Tyrosyl-tRNA synthetase (TyrRS) is able to catalyze the transfer of both l- and d-tyrosine to the 3′ end of tRNATyr. Activation of either stereoisomer by ATP results in formation of an enzyme-bound tyrosyl-adenylate intermediate and is accompanied by a blue shift in the intrinsic fluorescence of the protein. Single turnover kinetics for the aminoacylation of tRNATyr by d-tyrosine were monitored using stopped-flow fluorescence spectroscopy. Bacillus stearothermophilus tyrosyl-tRNA synthetase binds d-tyrosine with an 8.5-fold lower affinity than that of l-tyrosine (KD-Tyrd = 102 μm) and exhibits a 3-fold decrease in the forward rate constant for the activation reaction (kD-Tyr3 = 13 s–1). Furthermore, as is the case for l-tyrosine, tyrosyl-tRNA synthetase exhibits “half-of-the-sites” reactivity with respect to the binding and activation of d-tyrosine. Surprisingly, pyrophosphate binds to the TyrRS·d-Tyr-AMP intermediate with a 14-fold higher affinity than it binds to the TyrRS·l-Tyr-AMP intermediate (KPPid = 0.043 for TyrRS·d-Tyr-AMP·PPi). tRNATyr binds with a slightly (2.3-fold) lower affinity to the TyrRS·d-Tyr-AMP intermediate than it does to the TyrRS·l-Tyr-AMP intermediate.
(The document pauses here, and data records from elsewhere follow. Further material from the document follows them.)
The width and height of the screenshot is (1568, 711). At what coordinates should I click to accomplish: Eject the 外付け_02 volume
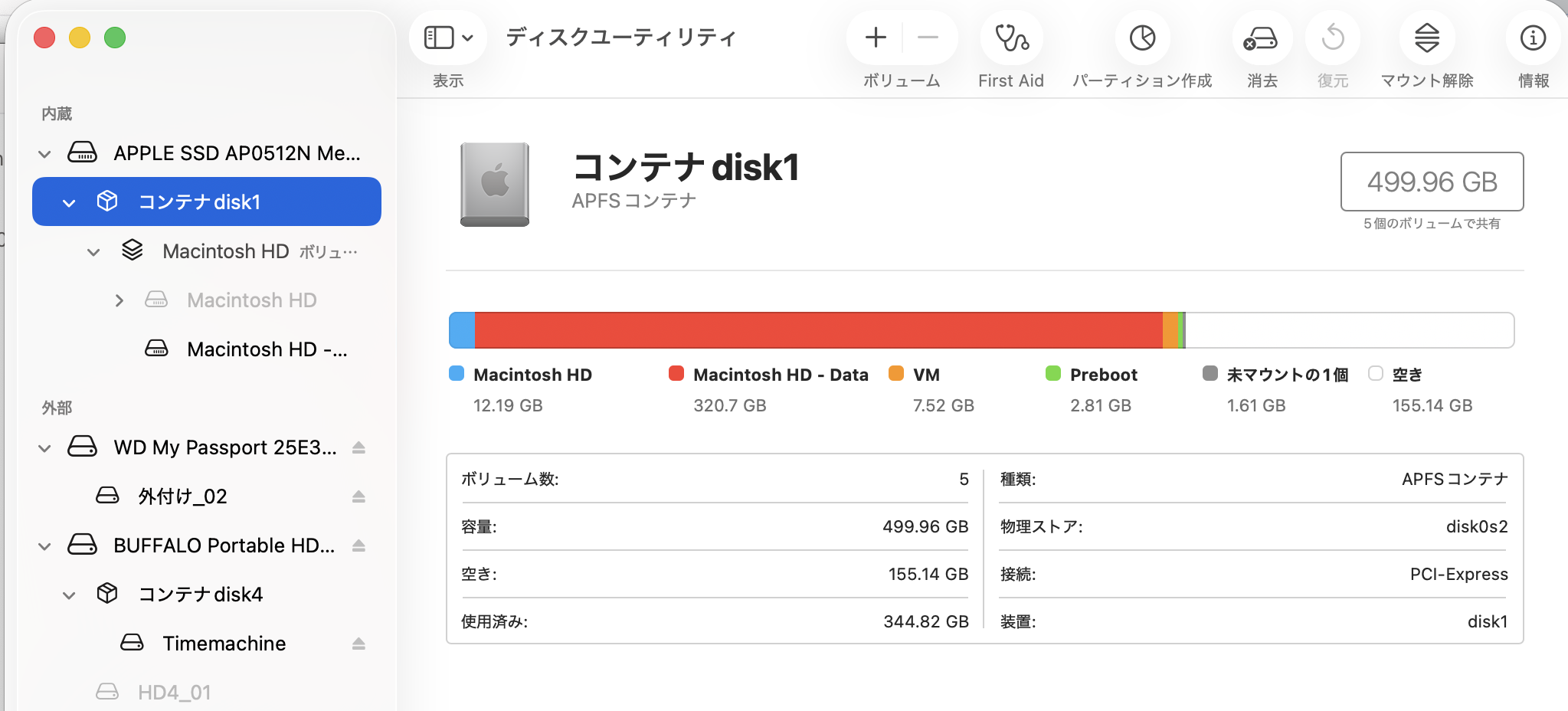[x=358, y=496]
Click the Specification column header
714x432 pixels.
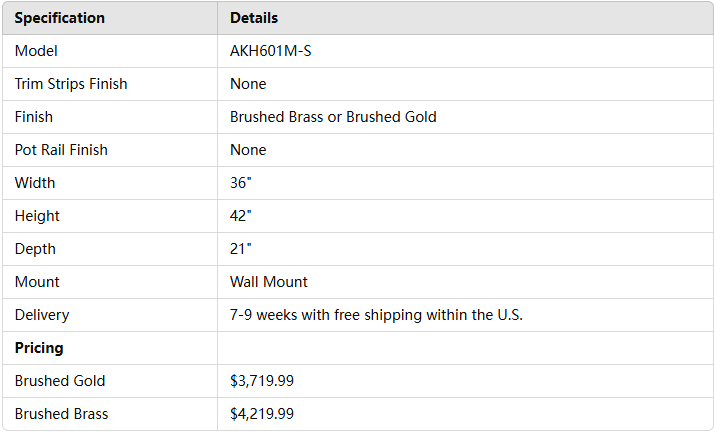point(60,18)
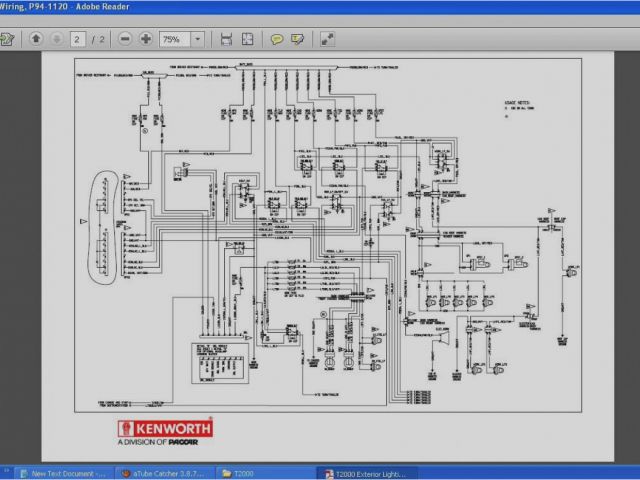Select T2000 Exterior Lighting taskbar item
Image resolution: width=640 pixels, height=480 pixels.
click(367, 472)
The observation that the KTyrd and k3 values are similar for l- and d-tyrosine suggests that their side chains bind to tyrosyl-tRNA synthetase in similar orientations and that at least one of the carboxylate oxygen atoms in d-tyrosine is properly positioned for attack on the α-phosphate of ATP.